Action item – All of the data below needs to be set down once more, exactly as written.

Data for this task –
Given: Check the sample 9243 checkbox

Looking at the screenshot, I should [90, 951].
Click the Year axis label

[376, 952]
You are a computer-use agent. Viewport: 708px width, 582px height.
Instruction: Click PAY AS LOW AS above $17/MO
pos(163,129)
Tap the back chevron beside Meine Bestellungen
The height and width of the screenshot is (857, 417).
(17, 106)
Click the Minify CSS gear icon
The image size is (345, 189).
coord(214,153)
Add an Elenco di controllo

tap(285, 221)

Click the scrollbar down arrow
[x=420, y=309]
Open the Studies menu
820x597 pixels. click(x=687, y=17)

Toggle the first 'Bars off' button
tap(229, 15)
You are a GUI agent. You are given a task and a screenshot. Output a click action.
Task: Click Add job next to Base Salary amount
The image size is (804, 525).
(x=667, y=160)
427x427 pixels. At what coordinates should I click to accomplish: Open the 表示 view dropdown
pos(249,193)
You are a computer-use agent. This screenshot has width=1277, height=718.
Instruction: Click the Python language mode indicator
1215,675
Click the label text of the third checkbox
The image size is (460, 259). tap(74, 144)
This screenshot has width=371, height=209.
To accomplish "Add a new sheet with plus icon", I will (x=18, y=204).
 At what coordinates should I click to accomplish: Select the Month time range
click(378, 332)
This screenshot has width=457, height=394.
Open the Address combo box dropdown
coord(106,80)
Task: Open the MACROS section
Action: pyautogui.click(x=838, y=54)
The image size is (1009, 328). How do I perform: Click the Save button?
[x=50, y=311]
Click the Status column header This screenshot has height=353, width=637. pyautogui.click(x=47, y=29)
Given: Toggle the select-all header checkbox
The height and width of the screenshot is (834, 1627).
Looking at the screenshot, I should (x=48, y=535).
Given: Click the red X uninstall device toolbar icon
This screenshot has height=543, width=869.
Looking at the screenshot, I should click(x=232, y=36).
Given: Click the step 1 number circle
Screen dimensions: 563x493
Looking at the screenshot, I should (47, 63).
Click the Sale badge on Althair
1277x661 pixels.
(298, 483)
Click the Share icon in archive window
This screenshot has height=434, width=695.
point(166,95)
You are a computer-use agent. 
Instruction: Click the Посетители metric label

Finished task –
Given: Check the sample 9243 checkbox

Looking at the screenshot, I should [90, 951].
Click the Year axis label

[376, 952]
You are a computer-use agent. Viewport: 708px width, 582px height.
Instruction: Click PAY AS LOW AS above $17/MO
pos(163,129)
Tap the back chevron beside Meine Bestellungen
The height and width of the screenshot is (857, 417).
(17, 106)
Click the Minify CSS gear icon
The image size is (345, 189).
coord(214,153)
Add an Elenco di controllo

tap(285, 221)

Click the scrollbar down arrow
[x=420, y=309]
Open the Studies menu
820x597 pixels. click(x=687, y=17)

Toggle the first 'Bars off' button
tap(229, 15)
You are a GUI agent. You are given a task and a screenshot. Output a click action.
Task: Click Add job next to Base Salary amount
The image size is (804, 525).
(x=667, y=160)
427x427 pixels. At what coordinates should I click to accomplish: Open the 表示 view dropdown
pos(249,193)
You are a computer-use agent. This screenshot has width=1277, height=718.
Instruction: Click the Python language mode indicator
1215,675
Click the label text of the third checkbox
The image size is (460, 259). tap(74, 144)
This screenshot has width=371, height=209.
To accomplish "Add a new sheet with plus icon", I will (x=18, y=204).
 At what coordinates should I click to accomplish: Select the Month time range
click(378, 332)
This screenshot has width=457, height=394.
Open the Address combo box dropdown
coord(106,80)
Task: Open the MACROS section
Action: pyautogui.click(x=838, y=54)
The image size is (1009, 328). How do I perform: Click the Save button?
[x=50, y=311]
Click the Status column header This screenshot has height=353, width=637. pyautogui.click(x=47, y=29)
Given: Toggle the select-all header checkbox
The height and width of the screenshot is (834, 1627).
Looking at the screenshot, I should (x=48, y=535).
Given: Click the red X uninstall device toolbar icon
This screenshot has height=543, width=869.
Looking at the screenshot, I should click(x=232, y=36).
Given: Click the step 1 number circle
Screen dimensions: 563x493
Looking at the screenshot, I should (47, 63).
Click the Sale badge on Althair
1277x661 pixels.
(298, 483)
Click the Share icon in archive window
This screenshot has height=434, width=695.
point(166,95)
You are a computer-use agent. 
Instruction: Click the Посетители metric label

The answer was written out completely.